Like many business owners in this difficult time, business survivability is probably on your mind. You may be considering how your business will survive the next days, week, or months. This guide shares a proven process for addressing monumental shifts in business and emerging from them.
This guide is shaped from years of doing turnarounds in companies near the brink of shutting down. These business survivability practices were proven under fire. I hope it helps and one day you are prosperous again.
Let’s get started.
Get Your Mind Right
Go spend some time alone. Reflect on the fact that you are going to be doing what you truly believe is the best for all stakeholders in the business. Repeat this to yourself until you believe it and are ready to do absolutely everything in your power to save your business. If you wait or don’t want to change you should probably close your business right away to preserve your cash so you can come back when the crisis passes. If you can’t get your mind right, get someone to help you make the plans.
The business survivability decisions you make today, and the following weeks can mean life or death for your business. Remember, if your business is not around it will not benefit you, your family, your customers, employees, or suppliers. When you are in business survivability mode it is about surviving, not worrying about hurting someone’s feelings or appearances, or vanity. It is a battle to live long enough to fight another day.
Many are going to question your decisions and are not going to be happy with your actions. You will never change these people’s minds so don’t bother trying. Simply tell them you are doing your best to help ensure your business survivability so it can be beneficial for the long term.
In the end, the only thing that will let you sleep at night is knowing you did your best and what you truly thought was necessary to survive.
When you are considering business survivability, the unthinkable must be considered. Shedding employees, shuttering unnecessary business relationships, changing the way you do business. You must get your products, services and costs in line with the new reality.
Cash is King
In tough times, cash is King. If you burn through your cash and other financial reserves you are likely screwed. You have no time to contemplate whether you should conserve cash. It simply needs to be done immediately.
Now let’s start looking at the steps to help ensure business survivability for these challenging times.
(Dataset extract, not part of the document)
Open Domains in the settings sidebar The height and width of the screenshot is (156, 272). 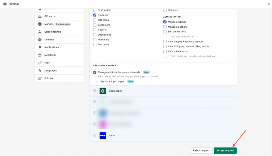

Four Steps to Maximize the Survivability of your Business:
1. Understanding the new requirements of your business.
Your products or services are changing so you need to define the new requirements.
- What changes need to be made to your products or services?
- How your operations need to be changed?
- What changes need to be made to your management?
- How your sales need to be modified?
2. Adjusting your business to the new requirements.
Eliminate everything else from your business.
- Implement weekly measures and monitoring of results.
- Adjust products or services based on new requirements.
- Change operations based on new requirements.
- Change management based on new requirements.
- Modify sales based on new requirements.
- Eliminate services you buying that are not needed or should be adjusted.
- Adjust payment practices to conserve cash.
- Minimize line of credit and other debt payments to preserve cash.
- Aggressively collect payments from customers.
- Stop services to customers swiftly if payments questionable.
- Talk to your bank and other lenders to see if they are offering payment relief.
- Get your business to a profitable or cash positive situation ASAP.
3. Aggressively develop new sales.
Get out there and start selling the revised products and services.
- Identify the products or services you will be selling.
- Identify how you will be selling these products or services.
- Empower your sales force to sell today.
- Employ guerrilla marketing to maximize reach and minimize marketing costs.
- Implement new sales practices immediately.
4. Refine your approach.
Use weekly monitoring to review performance, make changes quickly, and drive positive results.
- Modifications to increase demand for products or services.
- Changes to increase effectiveness of your sales force.
- Alterations to reduce costs and get to profitable or cash positive situation.
Summary
Business survivability is inherently a difficult subject and monumental challenge. If you follow these steps and aggressively make changes to improve the performance of the business, you will have a much better chance of surviving the crisis.